Your task
Please transcribe the data that follows without the pictures, keeping every word the same.

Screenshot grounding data
======

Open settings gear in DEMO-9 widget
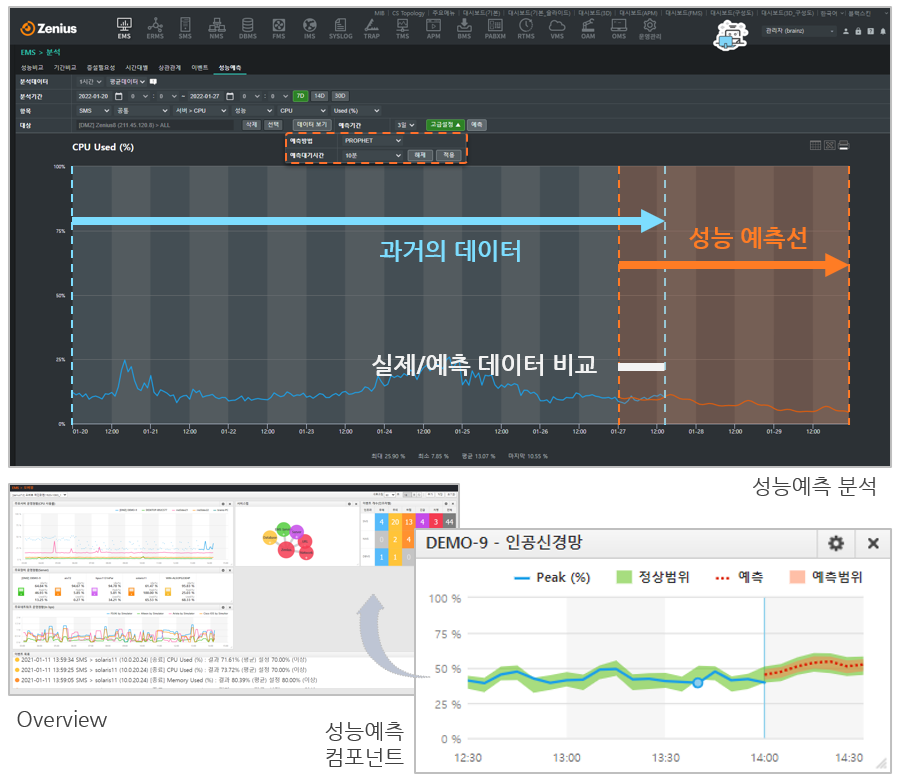Screen dimensions: 897x777 coord(836,543)
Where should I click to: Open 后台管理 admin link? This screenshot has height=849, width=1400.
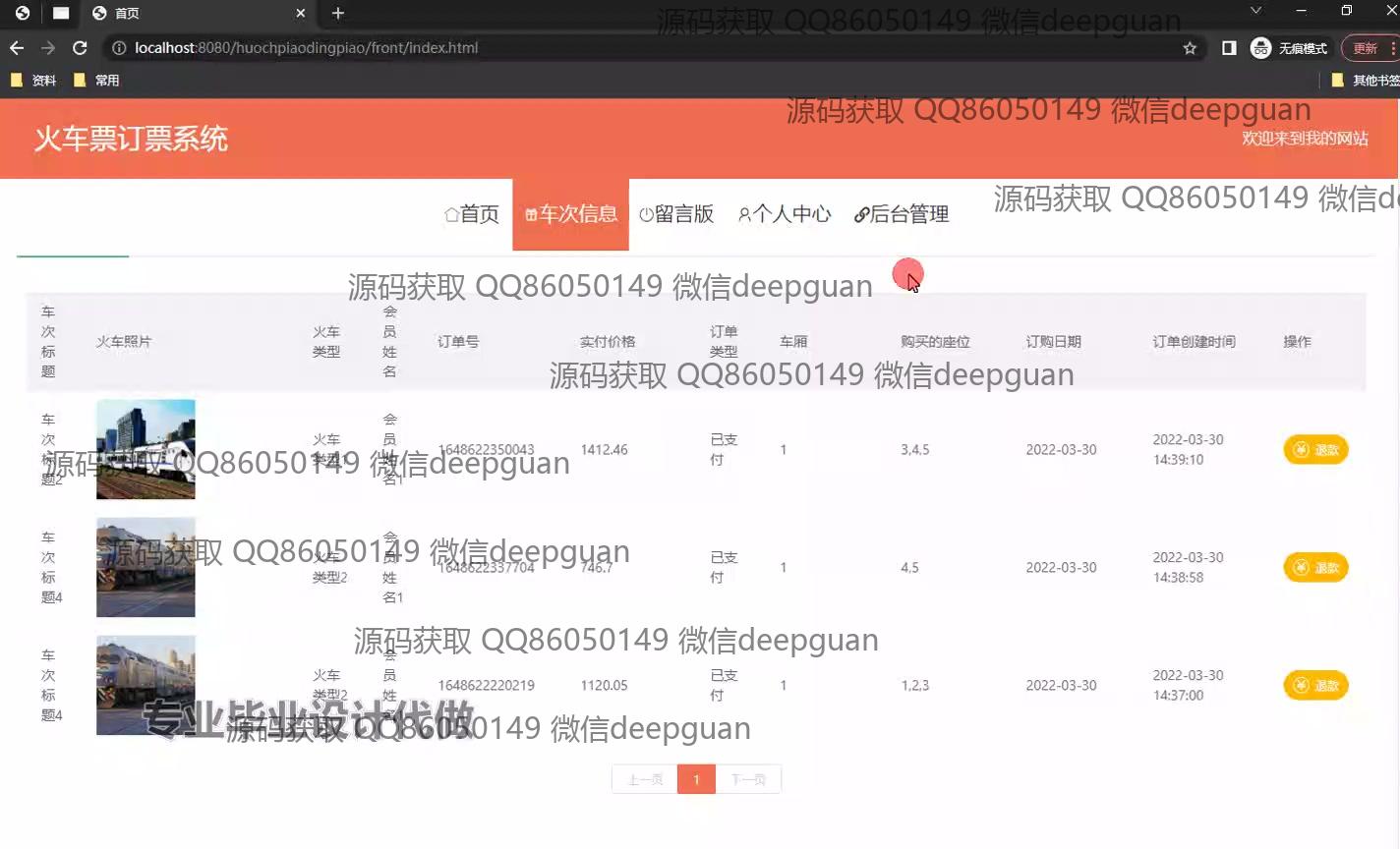[902, 214]
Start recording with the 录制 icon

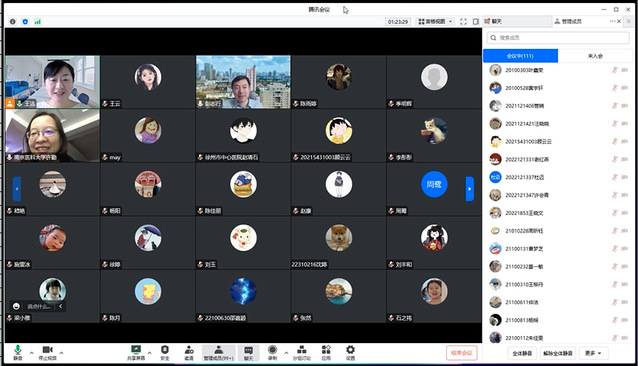coord(273,352)
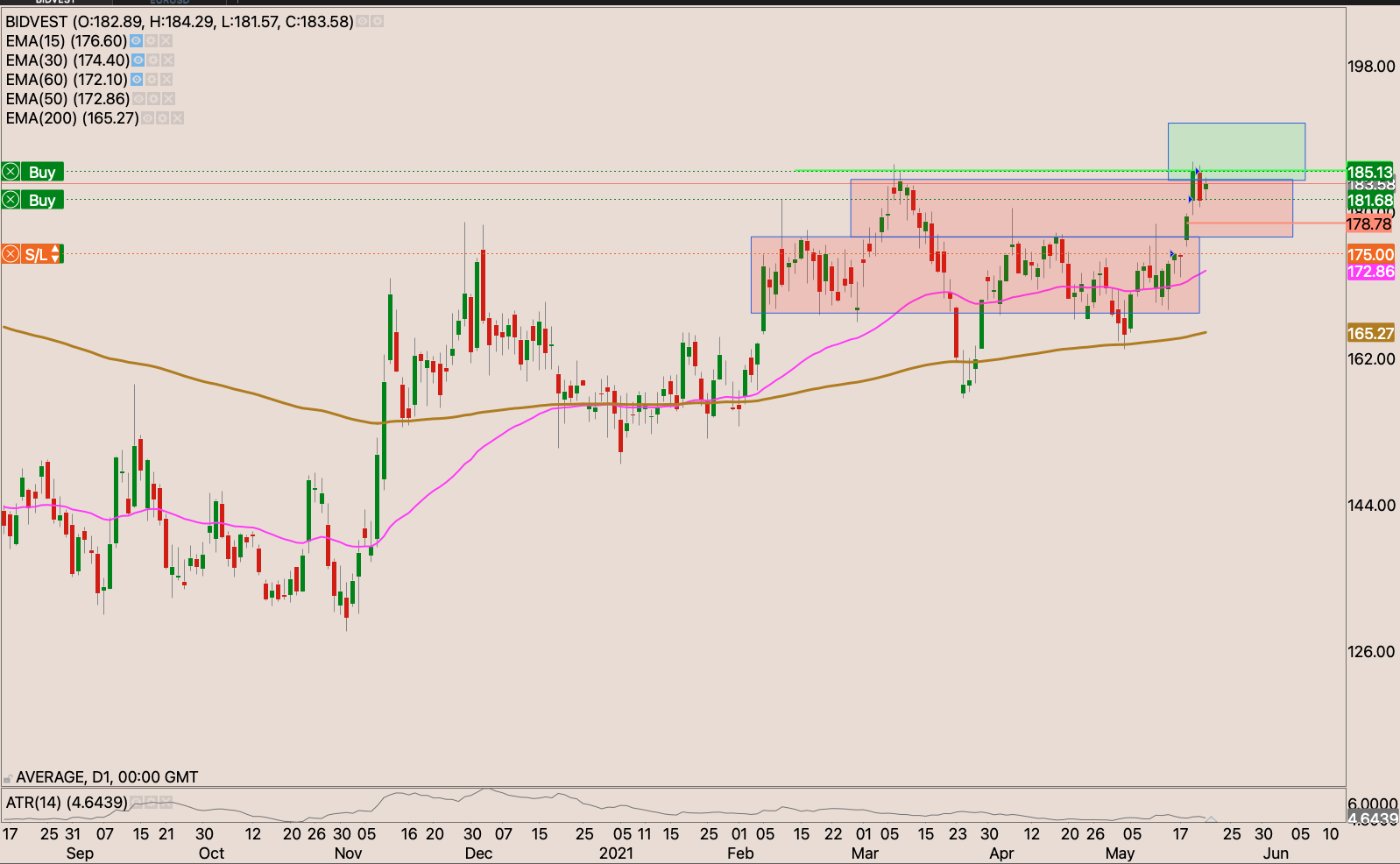1400x864 pixels.
Task: Open ATR(14) indicator settings gear
Action: click(x=150, y=802)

======

Answer to the problem
Open settings gear in DEMO-9 widget
Screen dimensions: 897x777 coord(836,543)
Where should I click to: Open 后台管理 admin link? This screenshot has height=849, width=1400.
[902, 214]
Start recording with the 录制 icon

coord(273,352)
1400x864 pixels.
Task: Open ATR(14) indicator settings gear
Action: click(x=150, y=802)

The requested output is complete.